(Collected data)
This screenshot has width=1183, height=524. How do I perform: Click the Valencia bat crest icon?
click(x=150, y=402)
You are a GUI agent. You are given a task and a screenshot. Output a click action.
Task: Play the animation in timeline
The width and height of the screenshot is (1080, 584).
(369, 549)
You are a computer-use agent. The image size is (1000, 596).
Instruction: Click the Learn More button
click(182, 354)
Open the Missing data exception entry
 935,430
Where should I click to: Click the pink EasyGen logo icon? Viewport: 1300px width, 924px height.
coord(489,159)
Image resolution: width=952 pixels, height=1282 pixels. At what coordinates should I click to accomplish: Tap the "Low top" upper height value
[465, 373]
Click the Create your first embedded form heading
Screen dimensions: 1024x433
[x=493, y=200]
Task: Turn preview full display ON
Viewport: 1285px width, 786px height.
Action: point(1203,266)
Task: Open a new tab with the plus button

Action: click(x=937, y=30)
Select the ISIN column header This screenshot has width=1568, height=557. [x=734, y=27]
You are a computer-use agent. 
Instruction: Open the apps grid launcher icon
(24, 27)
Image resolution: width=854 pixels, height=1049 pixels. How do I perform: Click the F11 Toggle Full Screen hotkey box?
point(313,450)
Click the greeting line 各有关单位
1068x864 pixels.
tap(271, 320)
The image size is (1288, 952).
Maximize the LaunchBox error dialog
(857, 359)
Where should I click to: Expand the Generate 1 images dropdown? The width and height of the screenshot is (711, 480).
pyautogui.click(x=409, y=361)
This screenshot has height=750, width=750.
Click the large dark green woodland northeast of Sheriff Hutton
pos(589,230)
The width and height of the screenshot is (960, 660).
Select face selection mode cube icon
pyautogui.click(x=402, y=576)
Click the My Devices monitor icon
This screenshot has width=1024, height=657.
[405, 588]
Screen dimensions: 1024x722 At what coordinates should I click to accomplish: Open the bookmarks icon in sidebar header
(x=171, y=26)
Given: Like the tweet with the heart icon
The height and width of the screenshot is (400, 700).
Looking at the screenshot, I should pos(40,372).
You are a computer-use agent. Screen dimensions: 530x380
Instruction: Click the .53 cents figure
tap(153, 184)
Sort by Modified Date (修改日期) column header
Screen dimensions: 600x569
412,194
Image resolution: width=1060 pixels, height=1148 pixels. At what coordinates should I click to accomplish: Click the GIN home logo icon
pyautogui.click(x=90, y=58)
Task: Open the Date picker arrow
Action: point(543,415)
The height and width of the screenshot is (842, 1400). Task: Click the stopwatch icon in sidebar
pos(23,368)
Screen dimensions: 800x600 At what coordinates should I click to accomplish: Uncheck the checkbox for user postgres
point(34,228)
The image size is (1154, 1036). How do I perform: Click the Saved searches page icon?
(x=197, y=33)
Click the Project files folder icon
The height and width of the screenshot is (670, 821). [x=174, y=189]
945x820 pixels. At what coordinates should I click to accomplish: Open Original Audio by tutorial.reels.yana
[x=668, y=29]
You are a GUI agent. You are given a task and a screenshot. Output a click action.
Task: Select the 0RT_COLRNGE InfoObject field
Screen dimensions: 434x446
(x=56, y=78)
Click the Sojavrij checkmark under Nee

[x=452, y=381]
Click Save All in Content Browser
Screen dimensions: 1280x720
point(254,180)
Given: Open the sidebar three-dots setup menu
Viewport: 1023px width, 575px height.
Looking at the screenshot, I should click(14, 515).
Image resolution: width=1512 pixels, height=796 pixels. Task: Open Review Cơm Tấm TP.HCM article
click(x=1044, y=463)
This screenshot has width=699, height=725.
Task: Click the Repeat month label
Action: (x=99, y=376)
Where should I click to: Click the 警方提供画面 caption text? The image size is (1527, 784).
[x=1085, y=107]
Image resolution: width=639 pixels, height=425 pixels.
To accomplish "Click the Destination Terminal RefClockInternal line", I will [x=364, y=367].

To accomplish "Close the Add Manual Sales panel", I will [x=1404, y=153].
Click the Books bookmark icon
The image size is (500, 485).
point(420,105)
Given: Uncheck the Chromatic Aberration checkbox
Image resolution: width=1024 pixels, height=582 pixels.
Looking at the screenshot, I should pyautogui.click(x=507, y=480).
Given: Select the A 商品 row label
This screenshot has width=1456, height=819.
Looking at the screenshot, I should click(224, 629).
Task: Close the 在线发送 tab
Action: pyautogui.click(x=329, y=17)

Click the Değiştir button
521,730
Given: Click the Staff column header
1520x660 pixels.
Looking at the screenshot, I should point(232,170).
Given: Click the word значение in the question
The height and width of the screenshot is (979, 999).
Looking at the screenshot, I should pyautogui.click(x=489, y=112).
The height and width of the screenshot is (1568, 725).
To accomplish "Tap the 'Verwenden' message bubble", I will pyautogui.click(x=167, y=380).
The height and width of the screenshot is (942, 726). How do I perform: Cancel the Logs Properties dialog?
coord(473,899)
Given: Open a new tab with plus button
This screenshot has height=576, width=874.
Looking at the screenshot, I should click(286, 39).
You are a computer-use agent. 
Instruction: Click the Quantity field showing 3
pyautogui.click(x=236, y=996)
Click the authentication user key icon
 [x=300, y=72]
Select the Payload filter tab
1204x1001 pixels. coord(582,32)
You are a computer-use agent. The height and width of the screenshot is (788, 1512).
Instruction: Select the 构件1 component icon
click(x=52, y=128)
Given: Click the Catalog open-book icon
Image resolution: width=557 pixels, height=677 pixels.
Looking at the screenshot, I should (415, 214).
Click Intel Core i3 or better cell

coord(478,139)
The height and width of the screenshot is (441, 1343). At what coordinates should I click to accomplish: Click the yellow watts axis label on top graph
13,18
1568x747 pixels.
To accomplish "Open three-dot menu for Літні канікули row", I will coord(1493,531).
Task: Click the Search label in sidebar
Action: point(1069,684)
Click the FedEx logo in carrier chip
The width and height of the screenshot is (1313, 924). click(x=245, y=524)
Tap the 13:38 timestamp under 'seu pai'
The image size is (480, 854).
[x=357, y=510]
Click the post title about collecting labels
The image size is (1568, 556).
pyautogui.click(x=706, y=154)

What you have to do: Can you give every line above again, exactly as written?

Written response:
This screenshot has width=1183, height=524. How do I perform: Click the Valencia bat crest icon?
click(x=150, y=402)
You are a GUI agent. You are given a task and a screenshot. Output a click action.
Task: Play the animation in timeline
The width and height of the screenshot is (1080, 584).
(369, 549)
You are a computer-use agent. The image size is (1000, 596).
Instruction: Click the Learn More button
click(182, 354)
Open the Missing data exception entry
 935,430
Where should I click to: Click the pink EasyGen logo icon? Viewport: 1300px width, 924px height.
coord(489,159)
Image resolution: width=952 pixels, height=1282 pixels. At what coordinates should I click to accomplish: Tap the "Low top" upper height value
[465, 373]
Click the Create your first embedded form heading
Screen dimensions: 1024x433
[x=493, y=200]
Task: Turn preview full display ON
Viewport: 1285px width, 786px height.
Action: point(1203,266)
Task: Open a new tab with the plus button

Action: click(x=937, y=30)
Select the ISIN column header This screenshot has width=1568, height=557. [x=734, y=27]
You are a computer-use agent. 
Instruction: Open the apps grid launcher icon
(24, 27)
Image resolution: width=854 pixels, height=1049 pixels. How do I perform: Click the F11 Toggle Full Screen hotkey box?
point(313,450)
Click the greeting line 各有关单位
1068x864 pixels.
tap(271, 320)
The image size is (1288, 952).
Maximize the LaunchBox error dialog
(857, 359)
Where should I click to: Expand the Generate 1 images dropdown? The width and height of the screenshot is (711, 480).
pyautogui.click(x=409, y=361)
This screenshot has height=750, width=750.
Click the large dark green woodland northeast of Sheriff Hutton
pos(589,230)
The width and height of the screenshot is (960, 660).
Select face selection mode cube icon
pyautogui.click(x=402, y=576)
Click the My Devices monitor icon
This screenshot has width=1024, height=657.
[405, 588]
Screen dimensions: 1024x722 At what coordinates should I click to accomplish: Open the bookmarks icon in sidebar header
(x=171, y=26)
Given: Like the tweet with the heart icon
The height and width of the screenshot is (400, 700).
Looking at the screenshot, I should pos(40,372).
You are a computer-use agent. Screen dimensions: 530x380
Instruction: Click the .53 cents figure
tap(153, 184)
Sort by Modified Date (修改日期) column header
Screen dimensions: 600x569
412,194
Image resolution: width=1060 pixels, height=1148 pixels. At what coordinates should I click to accomplish: Click the GIN home logo icon
pyautogui.click(x=90, y=58)
Task: Open the Date picker arrow
Action: point(543,415)
The height and width of the screenshot is (842, 1400). Task: Click the stopwatch icon in sidebar
pos(23,368)
Screen dimensions: 800x600 At what coordinates should I click to accomplish: Uncheck the checkbox for user postgres
point(34,228)
The image size is (1154, 1036). How do I perform: Click the Saved searches page icon?
(x=197, y=33)
Click the Project files folder icon
The height and width of the screenshot is (670, 821). [x=174, y=189]
945x820 pixels. At what coordinates should I click to accomplish: Open Original Audio by tutorial.reels.yana
[x=668, y=29]
You are a GUI agent. You are given a task and a screenshot. Output a click action.
Task: Select the 0RT_COLRNGE InfoObject field
Screen dimensions: 434x446
(x=56, y=78)
Click the Sojavrij checkmark under Nee

[x=452, y=381]
Click Save All in Content Browser
Screen dimensions: 1280x720
point(254,180)
Given: Open the sidebar three-dots setup menu
Viewport: 1023px width, 575px height.
Looking at the screenshot, I should click(14, 515).
Image resolution: width=1512 pixels, height=796 pixels. Task: Open Review Cơm Tấm TP.HCM article
click(x=1044, y=463)
This screenshot has width=699, height=725.
Task: Click the Repeat month label
Action: (x=99, y=376)
Where should I click to: Click the 警方提供画面 caption text? The image size is (1527, 784).
[x=1085, y=107]
Image resolution: width=639 pixels, height=425 pixels.
To accomplish "Click the Destination Terminal RefClockInternal line", I will [x=364, y=367].

To accomplish "Close the Add Manual Sales panel", I will [x=1404, y=153].
Click the Books bookmark icon
The image size is (500, 485).
point(420,105)
Given: Uncheck the Chromatic Aberration checkbox
Image resolution: width=1024 pixels, height=582 pixels.
Looking at the screenshot, I should pyautogui.click(x=507, y=480).
Given: Select the A 商品 row label
This screenshot has width=1456, height=819.
Looking at the screenshot, I should click(224, 629).
Task: Close the 在线发送 tab
Action: pyautogui.click(x=329, y=17)

Click the Değiştir button
521,730
Given: Click the Staff column header
1520x660 pixels.
Looking at the screenshot, I should point(232,170).
Given: Click the word значение in the question
The height and width of the screenshot is (979, 999).
Looking at the screenshot, I should pyautogui.click(x=489, y=112).
The height and width of the screenshot is (1568, 725).
To accomplish "Tap the 'Verwenden' message bubble", I will pyautogui.click(x=167, y=380).
The height and width of the screenshot is (942, 726). How do I perform: Cancel the Logs Properties dialog?
coord(473,899)
Given: Open a new tab with plus button
This screenshot has height=576, width=874.
Looking at the screenshot, I should click(286, 39).
You are a computer-use agent. 
Instruction: Click the Quantity field showing 3
pyautogui.click(x=236, y=996)
Click the authentication user key icon
 [x=300, y=72]
Select the Payload filter tab
1204x1001 pixels. coord(582,32)
You are a computer-use agent. The height and width of the screenshot is (788, 1512).
Instruction: Select the 构件1 component icon
click(x=52, y=128)
Given: Click the Catalog open-book icon
Image resolution: width=557 pixels, height=677 pixels.
Looking at the screenshot, I should (415, 214).
Click Intel Core i3 or better cell

coord(478,139)
The height and width of the screenshot is (441, 1343). At what coordinates should I click to accomplish: Click the yellow watts axis label on top graph
13,18
1568x747 pixels.
To accomplish "Open three-dot menu for Літні канікули row", I will coord(1493,531).
Task: Click the Search label in sidebar
Action: point(1069,684)
Click the FedEx logo in carrier chip
The width and height of the screenshot is (1313, 924). click(x=245, y=524)
Tap the 13:38 timestamp under 'seu pai'
The image size is (480, 854).
[x=357, y=510]
Click the post title about collecting labels
The image size is (1568, 556).
pyautogui.click(x=706, y=154)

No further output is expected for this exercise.